::: Ausgangstext
Margarete Roderig erhält Bundesverdienstkreuz für lebenslanges soziales Engagement
Reza HendriksMargarete Roderig erhält Bundesverdienstkreuz für lebenslanges soziales Engagement
Margarete Roderig ist mit dem höchsten zivilen Verdienstorden Deutschlands ausgezeichnet worden – für ihr jahrzehntelanges soziales Engagement. Das Bundesverdienstkreuz am Bande überreichte ihr Essens Oberbürgermeister Thomas Kufen am 9. Dezember 2025. Die Auszeichnung würdigt ihren langjährigen Einsatz für Inklusion, gemeindliche Unterstützung und politisches Engagement in der Stadt.
Roderigs Wirken erstreckt sich über die Bereiche Sozialarbeit, Politik und Basisinitiativen. Seit 1976 ist sie Mitglied der CDU und hat in Essen verschiedene politische Ämter innegehabt, während sie gleichzeitig als stellvertretende Leiterin einer Wohnpflegeeinrichtung arbeitete. Zudem leitete sie die "Zentralplanung" beim Haus der Technik e.V.
Seit 2003 steht sie dem Borbecker Zweig des Sozialdienstes katholischer Frauen e.V. vor, einer katholischen Sozialorganisation für Frauen. 2004 gründete sie den Verein Flotte Socke, der das gemeinsame Leben von Menschen mit und ohne Behinderung fördert. Als Vorsitzende und Tanzlehrerin hat sie durch Bewegung und gemeinsame Aktivitäten Gemeinschaft gestärkt.
::::::
::: Bereitgestelltes Material
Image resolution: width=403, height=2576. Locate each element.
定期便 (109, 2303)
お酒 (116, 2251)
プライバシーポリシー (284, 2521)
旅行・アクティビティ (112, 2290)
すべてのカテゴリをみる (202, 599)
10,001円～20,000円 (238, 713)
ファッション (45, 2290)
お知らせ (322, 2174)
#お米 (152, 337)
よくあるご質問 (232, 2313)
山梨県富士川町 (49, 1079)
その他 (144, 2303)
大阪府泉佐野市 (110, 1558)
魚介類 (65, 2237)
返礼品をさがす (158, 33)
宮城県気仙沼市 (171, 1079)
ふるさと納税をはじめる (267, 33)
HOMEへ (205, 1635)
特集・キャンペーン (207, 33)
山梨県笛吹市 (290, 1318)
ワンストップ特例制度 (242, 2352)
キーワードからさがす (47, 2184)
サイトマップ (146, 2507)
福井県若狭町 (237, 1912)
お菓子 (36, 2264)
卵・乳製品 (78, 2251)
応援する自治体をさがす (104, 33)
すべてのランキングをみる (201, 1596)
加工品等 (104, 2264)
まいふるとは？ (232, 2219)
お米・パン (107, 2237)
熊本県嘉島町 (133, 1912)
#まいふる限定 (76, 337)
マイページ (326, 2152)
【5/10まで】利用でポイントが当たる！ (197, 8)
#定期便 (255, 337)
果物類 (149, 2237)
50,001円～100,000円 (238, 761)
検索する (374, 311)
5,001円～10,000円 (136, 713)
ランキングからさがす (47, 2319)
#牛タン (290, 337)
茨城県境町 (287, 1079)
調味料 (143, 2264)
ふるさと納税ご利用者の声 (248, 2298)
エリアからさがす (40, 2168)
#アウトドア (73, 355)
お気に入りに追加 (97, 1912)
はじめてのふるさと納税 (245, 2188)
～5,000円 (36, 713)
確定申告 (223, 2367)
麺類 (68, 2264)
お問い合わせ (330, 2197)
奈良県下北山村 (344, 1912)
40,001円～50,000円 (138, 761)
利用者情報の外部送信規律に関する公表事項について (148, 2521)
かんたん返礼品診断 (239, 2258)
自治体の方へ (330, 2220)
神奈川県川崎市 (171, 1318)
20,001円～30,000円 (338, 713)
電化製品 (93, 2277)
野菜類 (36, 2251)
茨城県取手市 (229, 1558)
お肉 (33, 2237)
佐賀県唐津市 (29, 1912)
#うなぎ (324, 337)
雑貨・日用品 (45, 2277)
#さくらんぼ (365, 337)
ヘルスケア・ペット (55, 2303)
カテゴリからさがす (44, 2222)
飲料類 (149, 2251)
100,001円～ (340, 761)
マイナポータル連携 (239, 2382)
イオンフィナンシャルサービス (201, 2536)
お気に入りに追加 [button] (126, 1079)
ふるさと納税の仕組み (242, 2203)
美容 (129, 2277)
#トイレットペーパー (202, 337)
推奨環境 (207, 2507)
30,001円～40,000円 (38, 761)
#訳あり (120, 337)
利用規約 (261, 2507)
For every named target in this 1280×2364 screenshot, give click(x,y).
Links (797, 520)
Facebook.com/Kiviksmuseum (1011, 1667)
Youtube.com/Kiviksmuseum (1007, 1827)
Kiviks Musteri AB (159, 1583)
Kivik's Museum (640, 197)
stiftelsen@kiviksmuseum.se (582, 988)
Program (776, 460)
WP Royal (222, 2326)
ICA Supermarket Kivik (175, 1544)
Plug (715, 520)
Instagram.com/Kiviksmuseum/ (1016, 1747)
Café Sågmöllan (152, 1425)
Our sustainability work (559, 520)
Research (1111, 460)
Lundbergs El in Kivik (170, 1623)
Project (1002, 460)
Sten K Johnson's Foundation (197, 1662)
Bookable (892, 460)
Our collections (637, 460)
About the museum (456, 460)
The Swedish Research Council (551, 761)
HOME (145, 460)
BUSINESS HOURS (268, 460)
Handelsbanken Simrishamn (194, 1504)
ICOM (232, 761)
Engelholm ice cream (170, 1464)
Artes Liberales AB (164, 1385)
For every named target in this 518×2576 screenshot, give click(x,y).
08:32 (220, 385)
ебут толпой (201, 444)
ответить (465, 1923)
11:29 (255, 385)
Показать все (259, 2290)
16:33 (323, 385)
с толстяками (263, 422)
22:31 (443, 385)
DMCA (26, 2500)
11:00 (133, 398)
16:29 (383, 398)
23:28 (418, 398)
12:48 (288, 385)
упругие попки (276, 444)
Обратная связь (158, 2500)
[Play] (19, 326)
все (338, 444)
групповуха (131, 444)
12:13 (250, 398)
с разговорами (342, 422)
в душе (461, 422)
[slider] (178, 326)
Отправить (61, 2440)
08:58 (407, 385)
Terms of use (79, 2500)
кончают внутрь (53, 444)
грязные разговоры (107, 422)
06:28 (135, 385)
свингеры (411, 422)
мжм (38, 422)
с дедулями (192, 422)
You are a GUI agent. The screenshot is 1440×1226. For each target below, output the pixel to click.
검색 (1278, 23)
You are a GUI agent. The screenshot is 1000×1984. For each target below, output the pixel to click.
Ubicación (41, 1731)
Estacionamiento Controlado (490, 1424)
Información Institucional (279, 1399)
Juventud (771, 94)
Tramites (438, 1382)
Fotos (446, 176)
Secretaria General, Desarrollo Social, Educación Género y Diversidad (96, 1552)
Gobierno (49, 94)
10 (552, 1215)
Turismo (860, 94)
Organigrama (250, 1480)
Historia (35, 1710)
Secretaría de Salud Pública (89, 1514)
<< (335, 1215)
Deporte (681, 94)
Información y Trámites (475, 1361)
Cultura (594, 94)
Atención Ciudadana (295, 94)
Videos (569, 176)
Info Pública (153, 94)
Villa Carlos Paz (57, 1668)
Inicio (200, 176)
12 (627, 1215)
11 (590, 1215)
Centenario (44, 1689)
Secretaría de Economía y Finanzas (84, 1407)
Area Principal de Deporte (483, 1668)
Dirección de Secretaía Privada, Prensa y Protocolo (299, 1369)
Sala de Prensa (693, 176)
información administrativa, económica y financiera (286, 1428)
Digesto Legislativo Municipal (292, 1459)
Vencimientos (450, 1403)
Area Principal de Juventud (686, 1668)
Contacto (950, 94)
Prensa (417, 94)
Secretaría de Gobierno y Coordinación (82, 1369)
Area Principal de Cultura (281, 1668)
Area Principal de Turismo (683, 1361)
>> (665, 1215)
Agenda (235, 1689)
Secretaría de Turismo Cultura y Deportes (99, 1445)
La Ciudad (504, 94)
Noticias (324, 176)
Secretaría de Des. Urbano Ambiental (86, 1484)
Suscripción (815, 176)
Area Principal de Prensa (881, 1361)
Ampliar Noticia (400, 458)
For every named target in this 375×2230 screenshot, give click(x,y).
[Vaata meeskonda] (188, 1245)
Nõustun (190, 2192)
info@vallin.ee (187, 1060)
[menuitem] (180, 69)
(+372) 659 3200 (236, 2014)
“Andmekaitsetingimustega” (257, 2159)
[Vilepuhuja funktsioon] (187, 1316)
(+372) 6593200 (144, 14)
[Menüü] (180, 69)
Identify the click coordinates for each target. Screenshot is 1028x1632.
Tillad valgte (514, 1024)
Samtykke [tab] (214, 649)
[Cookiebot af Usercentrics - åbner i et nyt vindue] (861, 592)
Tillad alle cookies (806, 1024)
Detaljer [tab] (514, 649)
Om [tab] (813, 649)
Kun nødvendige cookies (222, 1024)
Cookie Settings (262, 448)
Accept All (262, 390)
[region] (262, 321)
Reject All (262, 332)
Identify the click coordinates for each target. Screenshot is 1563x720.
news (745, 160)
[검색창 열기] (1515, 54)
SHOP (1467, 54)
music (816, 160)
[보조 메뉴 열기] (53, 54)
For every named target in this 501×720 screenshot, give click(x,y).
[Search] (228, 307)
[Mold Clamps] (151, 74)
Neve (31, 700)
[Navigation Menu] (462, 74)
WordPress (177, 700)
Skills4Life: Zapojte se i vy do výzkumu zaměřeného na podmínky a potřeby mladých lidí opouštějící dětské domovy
::::::
▶ [Zu erledigende Aufgaben]:
1. Nennen Sie alle Organisationen, die im Ausgangstext über Margarete Roderig mit Namen vorkommen.
2. Führen Sie den Ausgangstext über Margarete Roderig ab seinem letzten Satz weiter.

▶ [Lösungen der Übungen]:
1.
- CDU
- Haus der Technik e.V.
- Sozialdienst katholischer Frauen e.V. (Borbecker Zweig)
- Flotte Socke

2.
Zu ihren jüngsten Projekten gehört Borbecker Mahl-Zeit, das sie 2023 ins Leben rief, um Menschen in Not warme Mahlzeiten und Unterstützung anzubieten. Noch im selben Jahr erhielt sie für ihr Engagement die Ehrenplakette der Stadt Essen. Das Bundesverdienstkreuz, das seit 1951 über 260.000 Mal verliehen wurde, reiht sich nun in die Liste ihrer Auszeichnungen ein.
Die Ehrung unterstreicht Roderigs Einfluss in den Bereichen Sozialfürsorge, Inklusion von Menschen mit Behinderung und kommunale Politik. Ihre Arbeit verbindet die Bewältigung akuter Notlagen mit dem Aufbau langfristiger Gemeinschaftsstrukturen. Die Verleihungszeremonie markierte einen weiteren Meilenstein in ihrem fast fünfzigjährigen öffentlichen Wirken.